Action item A: In the article about bugs we love to hate, what do mosquito larvae provide for many fish?
Action item B: Write the next part of the article about bugs we love to hate, picking up right after its last sentence.

Page excerpt:

::::::::::

5 bugs we love to hate

Since the dawn of time, bloodsuckers, common pests and creatures with more than 4 legs have bit, poisoned, annoyed and scared the daylights out of the human population. Which is why most people often wish these little nuisances never existed.

Health24 set out to find out which bugs we could wish extinction on – which bugs, we wondered, have no useful role to play?

Uh oh. It seems every one of them has a part to play in the Big Ecological Picture.


These tiny vampires buzz around sucking blood and spreading malaria. They’re high on our hate list.

Why should we be nice to them? If every mosquito were suddenly vaporised from the face of the earth, the entire ecosystem would be out of balance.

Mosquitoes are a staple food supply for bats, many birds and amphibians. The larvae of the mosquito are a food source for many fish. If the mosquito was removed, these creatures would lose their primary food source and might face starvation and eventual extinction.

::::::::::

Data extracts:

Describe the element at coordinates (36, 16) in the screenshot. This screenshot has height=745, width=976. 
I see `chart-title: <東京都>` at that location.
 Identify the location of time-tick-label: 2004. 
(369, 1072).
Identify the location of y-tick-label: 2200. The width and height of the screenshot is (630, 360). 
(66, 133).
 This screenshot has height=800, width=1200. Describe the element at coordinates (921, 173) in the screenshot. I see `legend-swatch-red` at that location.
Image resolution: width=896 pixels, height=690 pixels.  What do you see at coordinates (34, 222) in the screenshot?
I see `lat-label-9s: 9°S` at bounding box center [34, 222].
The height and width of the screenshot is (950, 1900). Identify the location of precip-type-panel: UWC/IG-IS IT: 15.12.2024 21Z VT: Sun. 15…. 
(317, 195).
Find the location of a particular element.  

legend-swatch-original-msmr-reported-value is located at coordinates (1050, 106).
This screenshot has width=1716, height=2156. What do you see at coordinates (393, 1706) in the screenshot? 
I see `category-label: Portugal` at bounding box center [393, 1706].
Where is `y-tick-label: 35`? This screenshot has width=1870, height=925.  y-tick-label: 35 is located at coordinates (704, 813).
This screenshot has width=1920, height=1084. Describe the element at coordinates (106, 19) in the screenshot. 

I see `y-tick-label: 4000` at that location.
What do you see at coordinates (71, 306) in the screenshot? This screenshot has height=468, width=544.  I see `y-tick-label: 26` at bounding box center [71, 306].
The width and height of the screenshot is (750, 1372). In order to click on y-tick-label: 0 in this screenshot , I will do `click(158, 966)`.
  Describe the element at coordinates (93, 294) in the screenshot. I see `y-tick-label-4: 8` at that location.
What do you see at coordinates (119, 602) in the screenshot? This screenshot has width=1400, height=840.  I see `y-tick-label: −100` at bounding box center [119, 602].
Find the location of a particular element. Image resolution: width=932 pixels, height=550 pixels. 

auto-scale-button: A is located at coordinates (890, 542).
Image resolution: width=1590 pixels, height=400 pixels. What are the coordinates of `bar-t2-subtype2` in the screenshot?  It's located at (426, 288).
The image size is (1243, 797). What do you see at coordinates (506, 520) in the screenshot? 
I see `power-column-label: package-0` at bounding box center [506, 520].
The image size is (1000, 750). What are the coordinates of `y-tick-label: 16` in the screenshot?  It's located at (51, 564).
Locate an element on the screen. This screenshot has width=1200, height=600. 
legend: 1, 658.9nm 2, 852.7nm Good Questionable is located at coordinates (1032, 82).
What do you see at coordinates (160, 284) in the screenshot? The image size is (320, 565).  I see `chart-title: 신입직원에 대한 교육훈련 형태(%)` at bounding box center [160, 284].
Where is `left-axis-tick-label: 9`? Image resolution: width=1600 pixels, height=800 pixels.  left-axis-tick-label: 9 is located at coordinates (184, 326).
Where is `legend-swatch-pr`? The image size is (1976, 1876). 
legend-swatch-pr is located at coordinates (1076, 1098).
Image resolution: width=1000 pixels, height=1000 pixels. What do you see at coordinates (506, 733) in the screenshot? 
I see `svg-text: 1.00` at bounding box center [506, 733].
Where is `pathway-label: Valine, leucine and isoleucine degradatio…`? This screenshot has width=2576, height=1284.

::::::::::

Written response A: They are a food source for many fish.

Written response B:
If these bats, birds, fish and amphibians, in turn, die of starvation, then the animals that prey on them in turn would also have no food supply. With time, it would dramatically affect the human population.

Mosquitoes are also pollinators, as a part of their diet is composed of plant nectar. So that’s both the plant and animal kingdoms they’re serving, then.


These freaky and creepy larvae have been over-used in horror films to gross viewers out. They remind us of death and decomposition, and we are instantly turned off at the sight of them. Ugh.

Why should we be nice to them? These small larvae are well respected in the medical field. They are so useful that a form of therapy has been named after them: maggot debridement therapy (MDT).

MDT is a process where maggots are applied to a wound for two to three days. They’re contained by a special dressing which is also applied to the wound to prevent the maggots from …er… migrating. They secrete a substance that kills bacteria, completely disinfecting wounds; and they dissolve and eat the dead and infected tissue. They don’t like healthy living tissue. They do the same with rotting animal carcases, which in turn speeds up the decomposition process.

However not any maggots are good enough: blowfly maggots are the winners, and are what is prescribed by hospitals in the US and Europe.

When maggots grow up, they turn into….


They get in your face at every opportunity, especially when you’re eating.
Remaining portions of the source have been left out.